This is a starter data science docker dev environment.
The Dev environment comes with R, Python 3.8, and many of the standard data science python packages pre-installed (see the requirements.txt file). You can fork this repository or copy/paste the files into your repo and then modify them for your needs!
You can open the dev environment in GitPod by clicking the "Open in GitPod Button at the top of this README, or open on your system with VSCode by cloning this repository, opening it with VSCode, and then using the Remote Development extension to "Reopen in Container".
There are two sets of config files in this repo: one for local development and the other for development on Gitpod. Both use the same dockerfile to specify the dev environment, but since each executes on a different platform (the first via VSCode and Docker installed on your machine and the second on Gitpod's cloud servers) their settings are specified through seperate configuration files.
All config files for local development can be found in the .devcontainer directory. There are two files: devcontainer.json and Dockerfile. The devcontainer.json file contains information like the name of the dev container, its context, the dockerfile its based on, settings, VSCode extensions to install in the container, commands to run once the container has been created, etc. There are many settings you can change here to customize your environment.
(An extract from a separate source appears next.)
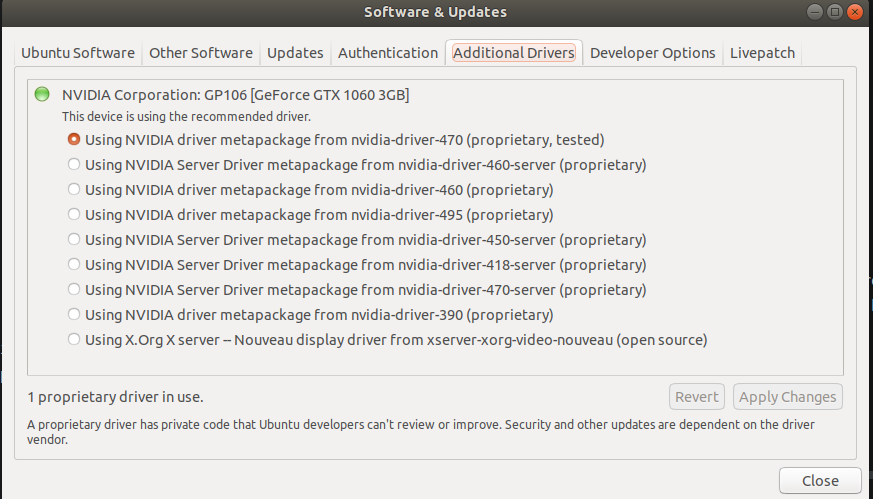The height and width of the screenshot is (499, 873).
Task: Select nvidia-driver-450-server radio button
Action: point(74,240)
See the documentation here for a comprehensive list of all settings.
We've setup the Gitpod environment to use the same Dockerfile as is used in the local dev environment to make things as consistent as possible. Gitpod, however, uses the .gitpod.yml file rather than the devcontainer.json file to configure settings, extenstions, commands, etc. Visit the docs here for a comprehesive list of all configuration options! Also, checkout our internal gitpod docs/tips/tricks repo here for tips on customization.